What to produce
In the lines from the one containing "The height and width of the screenshot is (720, 1280)." through the one containing "pyautogui.click(x=775, y=1408)", replace "arrow_upward" with "arrow_downward". Write out only those lines again, with everything else left as it stands.
╔══
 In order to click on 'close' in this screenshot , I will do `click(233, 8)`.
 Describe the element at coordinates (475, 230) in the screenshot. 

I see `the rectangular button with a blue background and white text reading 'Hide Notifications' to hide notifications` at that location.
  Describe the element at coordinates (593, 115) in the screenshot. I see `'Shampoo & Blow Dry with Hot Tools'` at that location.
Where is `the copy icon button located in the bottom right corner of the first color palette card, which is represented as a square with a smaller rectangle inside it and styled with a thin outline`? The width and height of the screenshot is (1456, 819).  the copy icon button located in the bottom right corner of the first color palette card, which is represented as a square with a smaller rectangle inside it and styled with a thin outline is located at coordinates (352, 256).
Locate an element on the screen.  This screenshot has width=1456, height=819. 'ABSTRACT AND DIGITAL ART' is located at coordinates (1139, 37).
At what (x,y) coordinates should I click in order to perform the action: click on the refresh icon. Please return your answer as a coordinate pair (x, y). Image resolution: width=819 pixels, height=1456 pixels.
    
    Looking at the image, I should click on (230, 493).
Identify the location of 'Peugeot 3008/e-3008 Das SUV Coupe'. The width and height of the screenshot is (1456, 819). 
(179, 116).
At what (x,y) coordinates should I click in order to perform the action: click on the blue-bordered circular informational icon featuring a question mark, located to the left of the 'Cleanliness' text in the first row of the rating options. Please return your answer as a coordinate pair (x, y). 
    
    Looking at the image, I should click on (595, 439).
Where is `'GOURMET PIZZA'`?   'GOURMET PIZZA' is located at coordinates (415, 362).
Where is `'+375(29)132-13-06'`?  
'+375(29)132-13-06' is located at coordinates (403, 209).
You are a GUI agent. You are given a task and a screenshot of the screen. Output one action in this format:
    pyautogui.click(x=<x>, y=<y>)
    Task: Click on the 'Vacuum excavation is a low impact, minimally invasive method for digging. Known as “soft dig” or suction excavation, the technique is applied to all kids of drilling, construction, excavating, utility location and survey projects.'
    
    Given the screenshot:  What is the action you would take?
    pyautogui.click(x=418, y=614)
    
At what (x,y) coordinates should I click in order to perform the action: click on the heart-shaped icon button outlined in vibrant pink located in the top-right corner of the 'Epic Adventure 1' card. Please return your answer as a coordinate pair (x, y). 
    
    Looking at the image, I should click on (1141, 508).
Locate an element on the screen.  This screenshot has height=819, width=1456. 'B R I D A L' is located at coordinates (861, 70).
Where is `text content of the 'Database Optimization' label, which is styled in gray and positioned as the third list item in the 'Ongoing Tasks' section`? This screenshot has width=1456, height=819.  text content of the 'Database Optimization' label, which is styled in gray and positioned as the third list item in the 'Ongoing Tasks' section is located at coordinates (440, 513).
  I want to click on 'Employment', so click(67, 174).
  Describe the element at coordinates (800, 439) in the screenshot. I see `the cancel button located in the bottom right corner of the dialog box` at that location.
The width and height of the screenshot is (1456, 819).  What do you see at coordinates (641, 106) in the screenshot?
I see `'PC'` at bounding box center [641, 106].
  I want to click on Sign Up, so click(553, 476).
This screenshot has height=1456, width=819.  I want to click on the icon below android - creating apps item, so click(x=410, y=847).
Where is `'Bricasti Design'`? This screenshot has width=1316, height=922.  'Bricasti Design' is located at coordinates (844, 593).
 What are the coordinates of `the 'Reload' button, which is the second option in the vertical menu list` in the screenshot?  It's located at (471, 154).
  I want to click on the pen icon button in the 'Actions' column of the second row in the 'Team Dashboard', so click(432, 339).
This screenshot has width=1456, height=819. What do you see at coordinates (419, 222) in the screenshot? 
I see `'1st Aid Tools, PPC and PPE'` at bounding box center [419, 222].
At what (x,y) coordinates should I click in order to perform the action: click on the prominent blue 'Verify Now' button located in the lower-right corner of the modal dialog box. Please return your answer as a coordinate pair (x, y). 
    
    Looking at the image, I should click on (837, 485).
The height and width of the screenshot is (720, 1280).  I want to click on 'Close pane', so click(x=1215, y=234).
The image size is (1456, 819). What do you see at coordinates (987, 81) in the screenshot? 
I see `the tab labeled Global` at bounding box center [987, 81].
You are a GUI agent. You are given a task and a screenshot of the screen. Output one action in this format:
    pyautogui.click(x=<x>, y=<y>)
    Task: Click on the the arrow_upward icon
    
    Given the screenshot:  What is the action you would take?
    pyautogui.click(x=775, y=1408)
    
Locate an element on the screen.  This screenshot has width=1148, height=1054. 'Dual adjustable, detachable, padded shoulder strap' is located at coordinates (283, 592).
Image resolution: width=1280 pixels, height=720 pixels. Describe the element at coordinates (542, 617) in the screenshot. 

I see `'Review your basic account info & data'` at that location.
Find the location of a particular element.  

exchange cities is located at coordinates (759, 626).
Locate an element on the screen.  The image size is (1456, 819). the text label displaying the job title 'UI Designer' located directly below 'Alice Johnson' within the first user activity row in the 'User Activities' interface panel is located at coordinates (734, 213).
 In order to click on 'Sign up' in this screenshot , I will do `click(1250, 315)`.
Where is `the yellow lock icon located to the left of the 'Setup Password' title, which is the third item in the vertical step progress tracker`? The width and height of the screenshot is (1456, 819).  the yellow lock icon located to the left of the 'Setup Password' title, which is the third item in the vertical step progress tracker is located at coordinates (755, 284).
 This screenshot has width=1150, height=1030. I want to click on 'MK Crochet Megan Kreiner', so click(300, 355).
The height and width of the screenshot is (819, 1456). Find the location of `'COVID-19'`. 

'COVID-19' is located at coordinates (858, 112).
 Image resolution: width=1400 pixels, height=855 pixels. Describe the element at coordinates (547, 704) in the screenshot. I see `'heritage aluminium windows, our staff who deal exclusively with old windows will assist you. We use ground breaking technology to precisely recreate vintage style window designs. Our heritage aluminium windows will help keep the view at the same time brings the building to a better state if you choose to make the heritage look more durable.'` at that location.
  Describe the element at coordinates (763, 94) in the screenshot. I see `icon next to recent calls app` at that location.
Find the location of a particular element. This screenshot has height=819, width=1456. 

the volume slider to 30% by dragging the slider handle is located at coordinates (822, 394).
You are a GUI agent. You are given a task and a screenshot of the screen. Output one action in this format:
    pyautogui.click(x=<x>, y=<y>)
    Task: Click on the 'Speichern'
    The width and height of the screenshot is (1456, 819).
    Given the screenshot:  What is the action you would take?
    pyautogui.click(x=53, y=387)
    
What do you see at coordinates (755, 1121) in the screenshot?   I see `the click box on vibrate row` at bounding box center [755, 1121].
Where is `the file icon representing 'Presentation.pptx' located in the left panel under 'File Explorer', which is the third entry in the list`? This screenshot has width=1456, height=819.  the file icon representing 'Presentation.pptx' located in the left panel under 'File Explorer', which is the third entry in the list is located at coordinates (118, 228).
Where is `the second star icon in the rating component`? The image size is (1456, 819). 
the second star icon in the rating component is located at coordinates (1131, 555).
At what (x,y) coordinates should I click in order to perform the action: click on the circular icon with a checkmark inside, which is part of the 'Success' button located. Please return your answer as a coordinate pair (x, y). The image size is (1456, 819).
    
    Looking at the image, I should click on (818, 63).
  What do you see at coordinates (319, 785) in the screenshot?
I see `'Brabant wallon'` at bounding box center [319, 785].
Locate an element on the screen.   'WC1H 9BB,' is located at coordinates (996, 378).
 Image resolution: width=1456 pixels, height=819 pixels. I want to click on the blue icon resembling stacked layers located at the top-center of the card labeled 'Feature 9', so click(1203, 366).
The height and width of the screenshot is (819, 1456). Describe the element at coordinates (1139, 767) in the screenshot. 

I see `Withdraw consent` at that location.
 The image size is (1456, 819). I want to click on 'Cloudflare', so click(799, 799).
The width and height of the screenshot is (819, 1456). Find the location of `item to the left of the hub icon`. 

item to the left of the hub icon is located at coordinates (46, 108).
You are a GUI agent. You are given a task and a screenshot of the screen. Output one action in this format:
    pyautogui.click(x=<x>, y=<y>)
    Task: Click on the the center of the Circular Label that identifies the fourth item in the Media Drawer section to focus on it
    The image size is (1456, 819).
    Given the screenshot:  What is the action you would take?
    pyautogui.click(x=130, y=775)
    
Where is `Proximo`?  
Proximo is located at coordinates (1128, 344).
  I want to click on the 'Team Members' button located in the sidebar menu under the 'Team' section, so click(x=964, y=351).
╚══
Result
The height and width of the screenshot is (720, 1280).  I want to click on 'Close pane', so click(x=1215, y=234).
The image size is (1456, 819). What do you see at coordinates (987, 81) in the screenshot? 
I see `the tab labeled Global` at bounding box center [987, 81].
You are a GUI agent. You are given a task and a screenshot of the screen. Output one action in this format:
    pyautogui.click(x=<x>, y=<y>)
    Task: Click on the the arrow_downward icon
    
    Given the screenshot:  What is the action you would take?
    pyautogui.click(x=775, y=1408)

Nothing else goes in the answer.